Toutefois, les responsables de la Fed, en particulier Ben Bernanke qui était alors à sa tête fin 2008, ont clairement indiqué qu’aucune de ces trois interprétations n’est correcte. Ils ont déclaré qu’ils n’étaient pas en soi contre l’idée de sauver Lehman Brothers, mais qu’ils manquaient de l’autorité légale pour le faire, parce que la banque d’investissement ne possédait pas suffisamment de collatéraux pour emprunter les liquidités dont elle avait besoin. En effet, lorsque la Fed prête à une institution financière, la première exige que la seconde possède suffisamment de collatéraux pour la protéger si l’emprunteur fait défaut. L’emprunteur peut certes être illiquide à l’instant du prêt, mais il doit rester solvable (ce qui s’inscrit dans la conception du prêteur en dernier ressort développée par Bagehot). Ou, pour le dire encore autrement, la banque centrale n’a le droit de prêter qu’aux banques qui seront a priori capables de la rembourser. Bernanke lui-même a pu déclarer que la Fed n’aurait pu sauver Lehman Brothers qu’en violant la loi.

Au terme d’un travail de quatre ans l’ayant conduit à rédiger un long manuscrit de 214 pages, Laurence Ball en est venu à la conclusion que cette explication est inexacte. D’une part, ce n’est pas un apparent manque d’autorité légale qui a empêché la Fed de ne pas sauver Lehman Brothers. D’autre part, la Fed avait l’autorité légale pour sauver Lehman Brothers. En consultant les délibérations des autorités avant la faillite de Lehman Brothers, Ball estime ne trouver aucune trace suggérant qu’elles aient effectivement examiné l’adéquation des collatéraux de la banque d’investissement ou que des barrières juridiques les empêchèrent d’aider cette dernière. En examinant les finances de cette dernière, Ball en conclut qu’elle avait suffisamment de collatéraux pour obtenir un prêt de la part de la Fed. Non seulement ce prêt aurait selon lui empêché une faillite désordonnée et n’était que peu risqué pour la banque centrale, mais il aurait très certainement permis à Lehman Brothers de survivre, du moins si les conditions du prêt étaient les mêmes que celles dont ont pu bénéficier les autres banques d’investissement. (1) Ball estime que si Lehman Brothers avait obtenu un tel prêt, la crise financière ne se serait pas aggravée autant qu’elle ne le fit et l’économie mondiale aurait subi un moindre choc.

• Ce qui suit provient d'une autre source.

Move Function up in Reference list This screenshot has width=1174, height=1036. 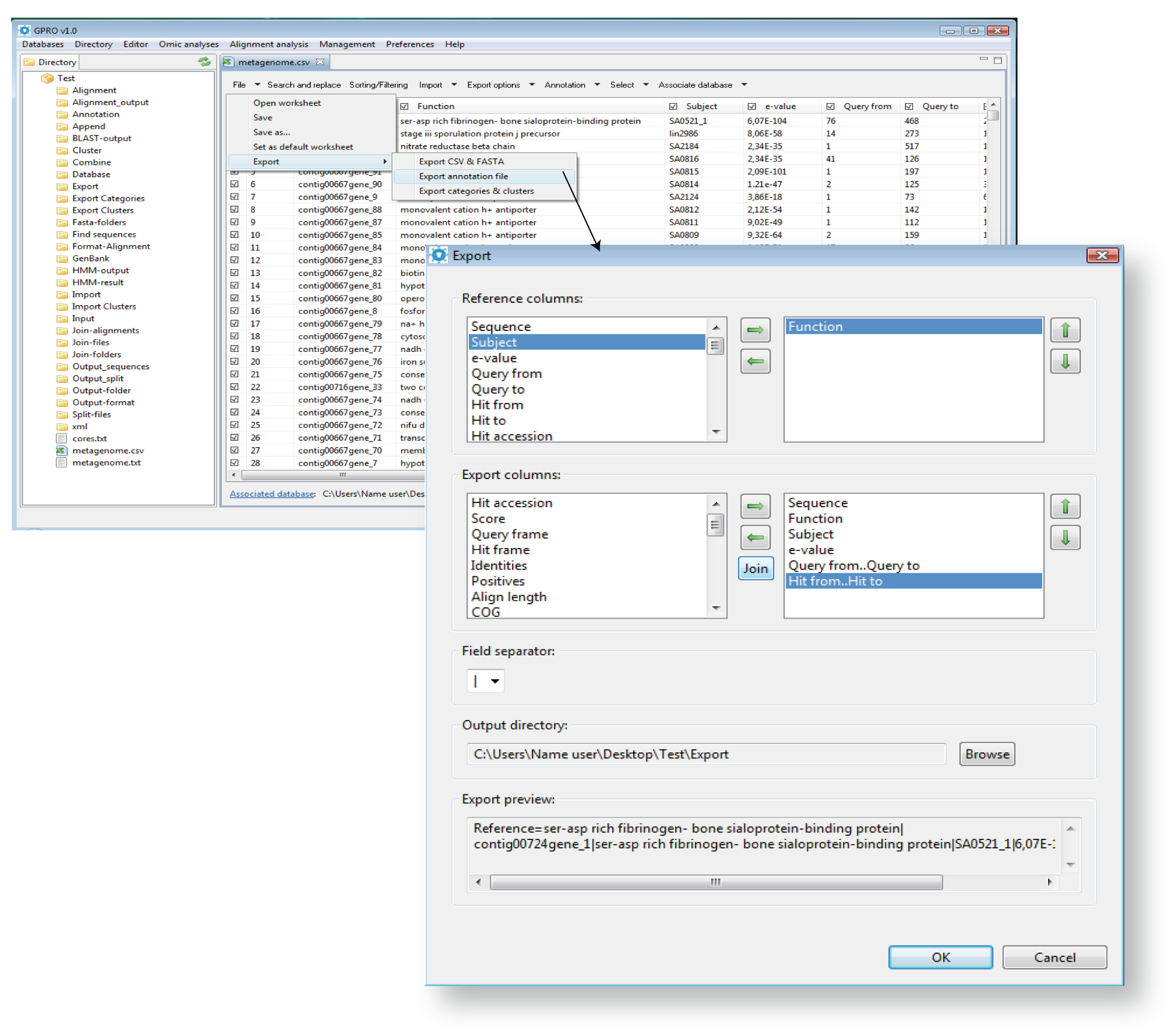pyautogui.click(x=1065, y=330)
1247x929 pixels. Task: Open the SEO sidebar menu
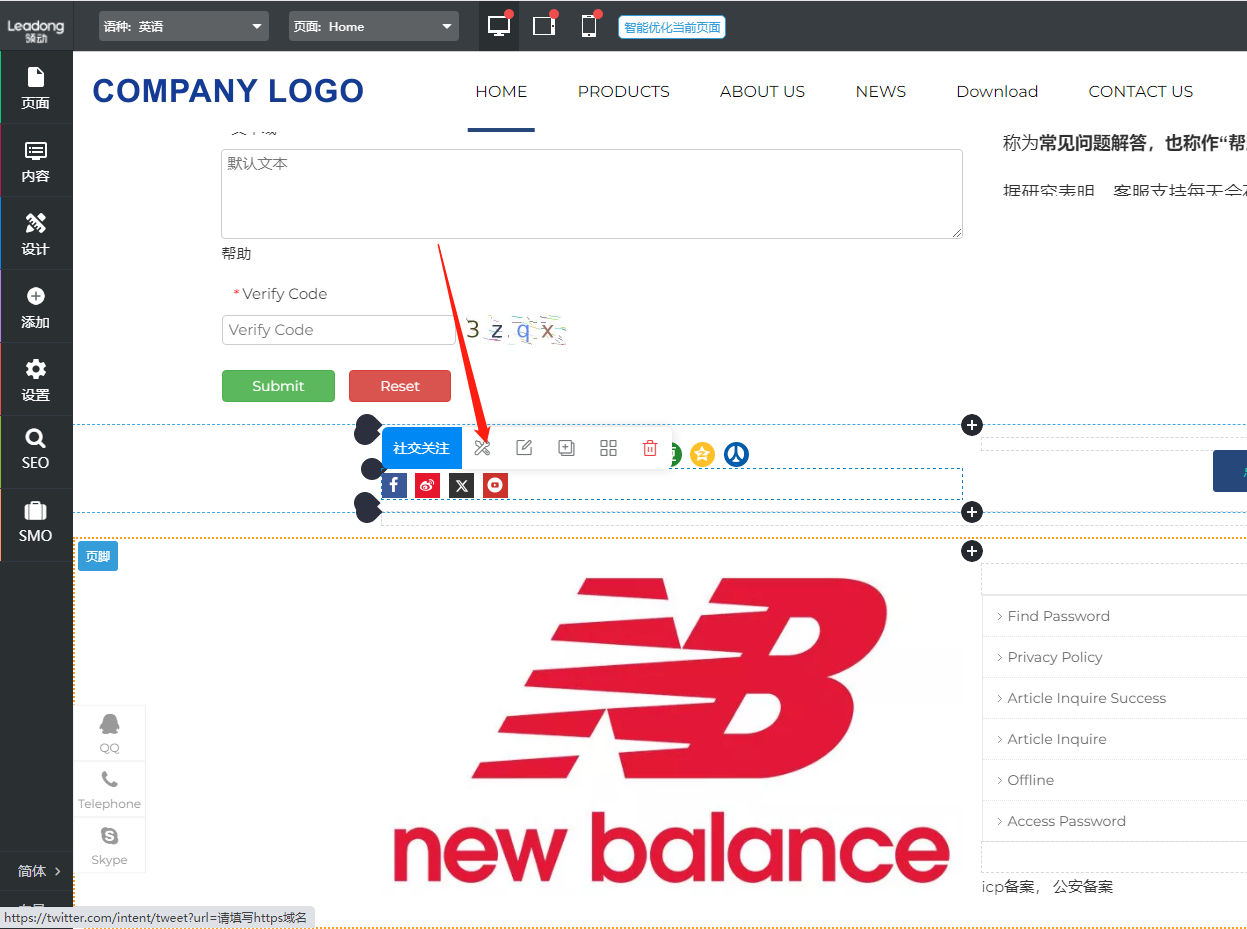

Au final, Ball explique l’inaction de la Fed face à l’effondrement de Lehman Brothers en privilégiant deux interprétations populaires : d’après sa lecture des données existantes, non seulement des considérations purement politiques ont joué un rôle déterminant dans la décision de la Fed, mais cette dernière a également sous-estimé les répercussions d’un éventuel défaut de la banque d’investissement. En effet, la décision de laisser Lehman Brothers couler aurait été principalement impulsée par Henry Paulson, qui était alors le Secrétaire au Trésor américain. Paulson aurait été influencé par la forte opposition politique aux sauvetages des banques. Lui-même avait été sévèrement critiqué pour le sauvetage de la Bear Stearns et la nationalisation de Fannie Mae et Freddie Mac ; il ne voulait pas avoir essuyé de nouvelles critiques en entreprenant un nouveau renflouement bancaire. Les responsables de la Fed s’inclinèrent face à Paulson, alors même qu’ils étaient les seuls à avoir l’autorité pour prendre cette décision selon le Federal Reserve Act. Ils ont également sous-estimé les répercussions de la faillite de Lehman Brothers, en considérant notamment que les investisseurs financiers avaient déjà pleinement anticipé l’événement.

 

(1) Stephen Cecchetti et Kermit Schoenholtz (2016) sont en désaccord avec Ball sur ce point. Selon leur propre analyse des données, Lehman Brothers était effectivement insolvable le 15 septembre 2008.

 

Références

BALL, Laurence (2016), « The Fed and Lehman Brothers: Introduction and summary », NBER, working paper, n° 22410, juillet.

CECCHETTI, Stephen, & Kermit SCHOENHOLTZ (2016), « The lender of last resort and the Lehman bankruptcy », in Money & Banking (blog), 25 juillet.